The answer should match the records character for character.

[Dataset entries]
________________________

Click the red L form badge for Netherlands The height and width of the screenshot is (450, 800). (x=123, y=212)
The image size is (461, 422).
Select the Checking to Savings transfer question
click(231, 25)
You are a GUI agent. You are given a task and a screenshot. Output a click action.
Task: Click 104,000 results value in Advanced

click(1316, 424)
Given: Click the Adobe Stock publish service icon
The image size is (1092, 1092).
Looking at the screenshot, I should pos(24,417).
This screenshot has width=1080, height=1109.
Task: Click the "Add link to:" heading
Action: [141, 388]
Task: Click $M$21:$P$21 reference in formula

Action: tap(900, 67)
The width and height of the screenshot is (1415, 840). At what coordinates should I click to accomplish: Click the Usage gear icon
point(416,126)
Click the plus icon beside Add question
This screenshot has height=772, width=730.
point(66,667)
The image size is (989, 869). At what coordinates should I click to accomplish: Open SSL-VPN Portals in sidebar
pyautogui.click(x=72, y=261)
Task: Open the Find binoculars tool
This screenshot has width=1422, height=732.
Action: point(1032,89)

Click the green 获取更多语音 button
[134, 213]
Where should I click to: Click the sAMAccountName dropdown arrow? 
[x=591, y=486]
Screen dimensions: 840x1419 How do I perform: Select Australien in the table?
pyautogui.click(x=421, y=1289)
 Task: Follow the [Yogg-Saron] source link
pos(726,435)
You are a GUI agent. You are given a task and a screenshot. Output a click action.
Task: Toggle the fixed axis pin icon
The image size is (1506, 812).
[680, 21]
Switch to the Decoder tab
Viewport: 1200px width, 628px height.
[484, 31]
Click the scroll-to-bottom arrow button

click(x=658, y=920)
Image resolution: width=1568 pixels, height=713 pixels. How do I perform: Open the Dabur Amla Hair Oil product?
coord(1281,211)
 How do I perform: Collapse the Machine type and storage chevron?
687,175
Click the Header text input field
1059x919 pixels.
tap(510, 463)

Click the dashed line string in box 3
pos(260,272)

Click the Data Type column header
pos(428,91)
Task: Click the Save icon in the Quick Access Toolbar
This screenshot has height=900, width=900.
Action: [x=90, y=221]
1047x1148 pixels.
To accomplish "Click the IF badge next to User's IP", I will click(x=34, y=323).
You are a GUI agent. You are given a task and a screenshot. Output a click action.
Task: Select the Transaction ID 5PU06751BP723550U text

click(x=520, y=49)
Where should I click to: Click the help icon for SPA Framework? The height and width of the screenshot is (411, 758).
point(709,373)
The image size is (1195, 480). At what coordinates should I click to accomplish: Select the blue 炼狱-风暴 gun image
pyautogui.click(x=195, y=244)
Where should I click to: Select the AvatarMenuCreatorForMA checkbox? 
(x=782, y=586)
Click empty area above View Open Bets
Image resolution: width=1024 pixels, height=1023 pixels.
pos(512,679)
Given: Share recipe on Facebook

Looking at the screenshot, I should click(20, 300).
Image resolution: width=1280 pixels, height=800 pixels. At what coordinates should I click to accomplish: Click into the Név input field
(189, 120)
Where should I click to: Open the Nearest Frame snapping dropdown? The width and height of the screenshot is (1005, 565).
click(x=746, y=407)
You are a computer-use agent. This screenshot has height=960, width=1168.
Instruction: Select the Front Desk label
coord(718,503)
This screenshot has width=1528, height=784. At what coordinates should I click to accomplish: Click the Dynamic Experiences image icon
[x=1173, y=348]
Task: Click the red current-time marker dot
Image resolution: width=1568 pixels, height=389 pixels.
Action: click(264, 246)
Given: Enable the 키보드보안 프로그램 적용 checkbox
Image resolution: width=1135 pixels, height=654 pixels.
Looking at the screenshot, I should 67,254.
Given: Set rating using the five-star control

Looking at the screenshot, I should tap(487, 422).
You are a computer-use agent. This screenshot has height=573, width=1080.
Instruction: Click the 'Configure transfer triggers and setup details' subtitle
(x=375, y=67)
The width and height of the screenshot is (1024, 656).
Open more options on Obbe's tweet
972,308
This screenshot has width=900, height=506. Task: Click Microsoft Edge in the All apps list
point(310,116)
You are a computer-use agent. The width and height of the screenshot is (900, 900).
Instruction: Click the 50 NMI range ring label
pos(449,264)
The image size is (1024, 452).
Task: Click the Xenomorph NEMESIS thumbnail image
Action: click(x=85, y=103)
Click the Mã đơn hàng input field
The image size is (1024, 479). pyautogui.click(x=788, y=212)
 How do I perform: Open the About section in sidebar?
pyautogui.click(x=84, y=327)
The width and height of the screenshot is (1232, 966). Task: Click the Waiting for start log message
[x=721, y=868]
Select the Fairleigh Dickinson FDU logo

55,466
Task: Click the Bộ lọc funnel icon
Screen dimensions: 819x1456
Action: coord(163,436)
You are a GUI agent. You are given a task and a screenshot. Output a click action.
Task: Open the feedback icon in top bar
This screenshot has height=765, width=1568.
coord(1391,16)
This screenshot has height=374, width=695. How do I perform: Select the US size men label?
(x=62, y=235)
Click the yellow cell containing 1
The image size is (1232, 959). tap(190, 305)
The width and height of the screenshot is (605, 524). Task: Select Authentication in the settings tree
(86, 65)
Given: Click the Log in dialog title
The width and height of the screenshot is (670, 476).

________________________

**ANSWER TO THIS PROBLEM**
Click the red L form badge for Netherlands The height and width of the screenshot is (450, 800). (x=123, y=212)
The image size is (461, 422).
Select the Checking to Savings transfer question
click(231, 25)
You are a GUI agent. You are given a task and a screenshot. Output a click action.
Task: Click 104,000 results value in Advanced

click(1316, 424)
Given: Click the Adobe Stock publish service icon
The image size is (1092, 1092).
Looking at the screenshot, I should pos(24,417).
This screenshot has width=1080, height=1109.
Task: Click the "Add link to:" heading
Action: [141, 388]
Task: Click $M$21:$P$21 reference in formula

Action: tap(900, 67)
The width and height of the screenshot is (1415, 840). At what coordinates should I click to accomplish: Click the Usage gear icon
point(416,126)
Click the plus icon beside Add question
This screenshot has height=772, width=730.
point(66,667)
The image size is (989, 869). At what coordinates should I click to accomplish: Open SSL-VPN Portals in sidebar
pyautogui.click(x=72, y=261)
Task: Open the Find binoculars tool
This screenshot has width=1422, height=732.
Action: point(1032,89)

Click the green 获取更多语音 button
[134, 213]
Where should I click to: Click the sAMAccountName dropdown arrow? 
[x=591, y=486]
Screen dimensions: 840x1419 How do I perform: Select Australien in the table?
pyautogui.click(x=421, y=1289)
 Task: Follow the [Yogg-Saron] source link
pos(726,435)
You are a GUI agent. You are given a task and a screenshot. Output a click action.
Task: Toggle the fixed axis pin icon
The image size is (1506, 812).
[680, 21]
Switch to the Decoder tab
Viewport: 1200px width, 628px height.
[484, 31]
Click the scroll-to-bottom arrow button

click(x=658, y=920)
Image resolution: width=1568 pixels, height=713 pixels. How do I perform: Open the Dabur Amla Hair Oil product?
coord(1281,211)
 How do I perform: Collapse the Machine type and storage chevron?
687,175
Click the Header text input field
1059x919 pixels.
tap(510, 463)

Click the dashed line string in box 3
pos(260,272)

Click the Data Type column header
pos(428,91)
Task: Click the Save icon in the Quick Access Toolbar
This screenshot has height=900, width=900.
Action: [x=90, y=221]
1047x1148 pixels.
To accomplish "Click the IF badge next to User's IP", I will click(x=34, y=323).
You are a GUI agent. You are given a task and a screenshot. Output a click action.
Task: Select the Transaction ID 5PU06751BP723550U text

click(x=520, y=49)
Where should I click to: Click the help icon for SPA Framework? The height and width of the screenshot is (411, 758).
point(709,373)
The image size is (1195, 480). At what coordinates should I click to accomplish: Select the blue 炼狱-风暴 gun image
pyautogui.click(x=195, y=244)
Where should I click to: Select the AvatarMenuCreatorForMA checkbox? 
(x=782, y=586)
Click empty area above View Open Bets
Image resolution: width=1024 pixels, height=1023 pixels.
pos(512,679)
Given: Share recipe on Facebook

Looking at the screenshot, I should click(20, 300).
Image resolution: width=1280 pixels, height=800 pixels. At what coordinates should I click to accomplish: Click into the Név input field
(189, 120)
Where should I click to: Open the Nearest Frame snapping dropdown? The width and height of the screenshot is (1005, 565).
click(x=746, y=407)
You are a computer-use agent. This screenshot has height=960, width=1168.
Instruction: Select the Front Desk label
coord(718,503)
This screenshot has width=1528, height=784. At what coordinates should I click to accomplish: Click the Dynamic Experiences image icon
[x=1173, y=348]
Task: Click the red current-time marker dot
Image resolution: width=1568 pixels, height=389 pixels.
Action: click(264, 246)
Given: Enable the 키보드보안 프로그램 적용 checkbox
Image resolution: width=1135 pixels, height=654 pixels.
Looking at the screenshot, I should 67,254.
Given: Set rating using the five-star control

Looking at the screenshot, I should tap(487, 422).
You are a computer-use agent. This screenshot has height=573, width=1080.
Instruction: Click the 'Configure transfer triggers and setup details' subtitle
(x=375, y=67)
The width and height of the screenshot is (1024, 656).
Open more options on Obbe's tweet
972,308
This screenshot has width=900, height=506. Task: Click Microsoft Edge in the All apps list
point(310,116)
You are a computer-use agent. The width and height of the screenshot is (900, 900).
Instruction: Click the 50 NMI range ring label
pos(449,264)
The image size is (1024, 452).
Task: Click the Xenomorph NEMESIS thumbnail image
Action: click(x=85, y=103)
Click the Mã đơn hàng input field
The image size is (1024, 479). pyautogui.click(x=788, y=212)
 How do I perform: Open the About section in sidebar?
pyautogui.click(x=84, y=327)
The width and height of the screenshot is (1232, 966). Task: Click the Waiting for start log message
[x=721, y=868]
Select the Fairleigh Dickinson FDU logo

55,466
Task: Click the Bộ lọc funnel icon
Screen dimensions: 819x1456
Action: coord(163,436)
You are a GUI agent. You are given a task and a screenshot. Output a click action.
Task: Open the feedback icon in top bar
This screenshot has height=765, width=1568.
coord(1391,16)
This screenshot has height=374, width=695. How do I perform: Select the US size men label?
(x=62, y=235)
Click the yellow cell containing 1
The image size is (1232, 959). tap(190, 305)
The width and height of the screenshot is (605, 524). Task: Select Authentication in the settings tree
(86, 65)
Given: Click the Log in dialog title
The width and height of the screenshot is (670, 476).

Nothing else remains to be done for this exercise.